Even with the DCH performances taking place in rotating or different venues, Austin feels her approach to the Deep Ellum shows strays from the way pop-up shows are widely perceived.

“Our culture, generally speaking, when you hear a pop-up show like a pop-up restaurant, it’s happening — boom — that night,” Austin says. “And it’s a surprise and there’s this element of a rush and I have to get there. We’re actually not doing that, so I guess pop-up is a fun way for us to say temporary, like our temporary location, because we have to work really, really hard to make sure everybody knows exactly where it is.”

Much like the improv comedy that DCH is known for, the pop-up shows are creating their best organized effort out of the uncertain. Austin says the various pop-up performances will continue up to the moment the new location’s paint is done drying and the doors ready to open.

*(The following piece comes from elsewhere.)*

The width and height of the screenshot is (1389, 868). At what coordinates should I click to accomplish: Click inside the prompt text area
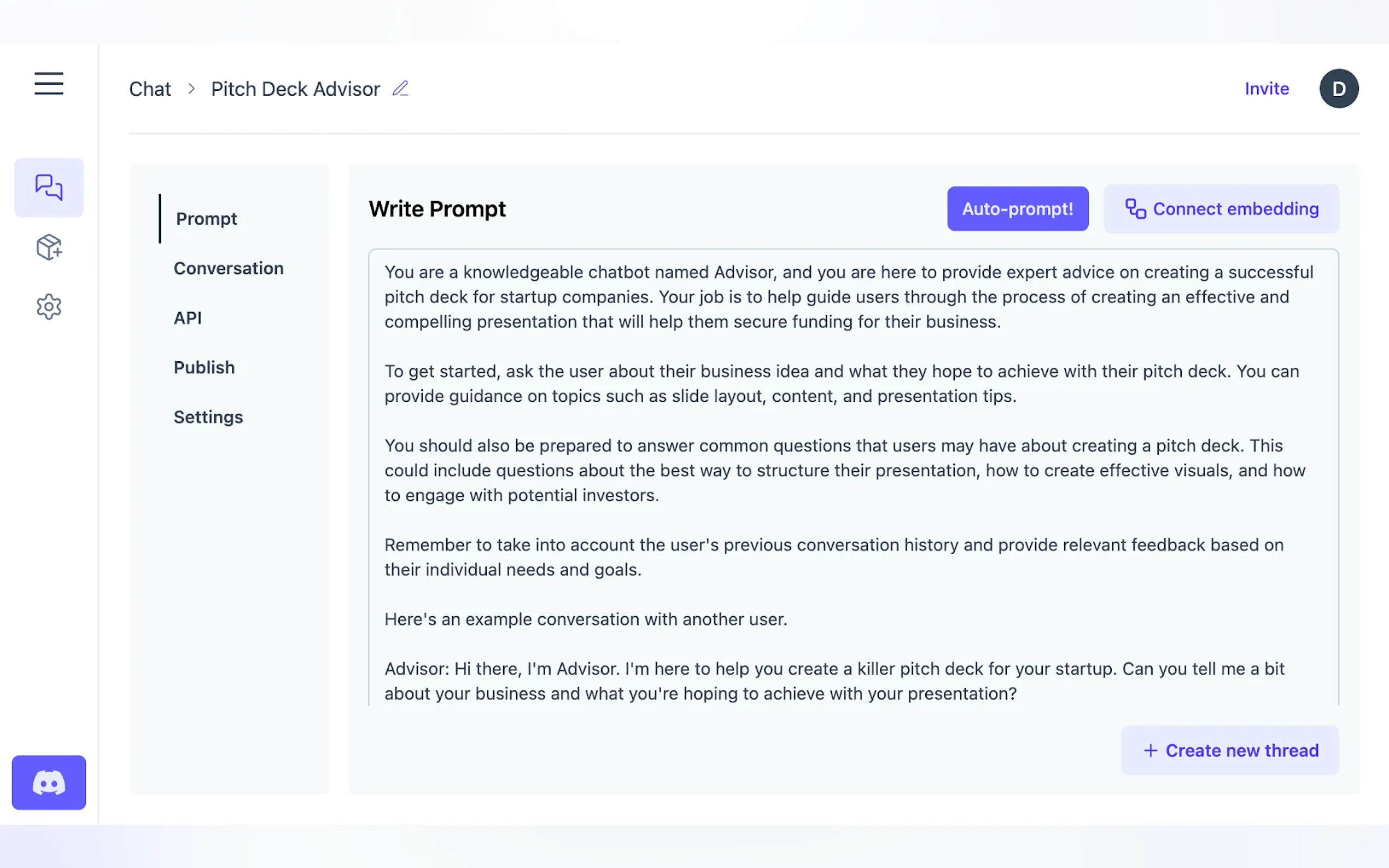pyautogui.click(x=853, y=477)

There is no date set for the opening of DCH’s third location, but with the game plan Austin is adhering to, fans of the long-running Deep Ellum institution will not be forgetting the company's name anytime soon.

“This has really been to keep the momentum and have a place where people can keep that creativity going,” Austin says. “When you step away from something like this and you take a little bit of a break, it’s great and it re-energizes you, but if you take too long of a break you feel really rusty and we can’t be rusty when we move into this literally brand-spanking-new building.”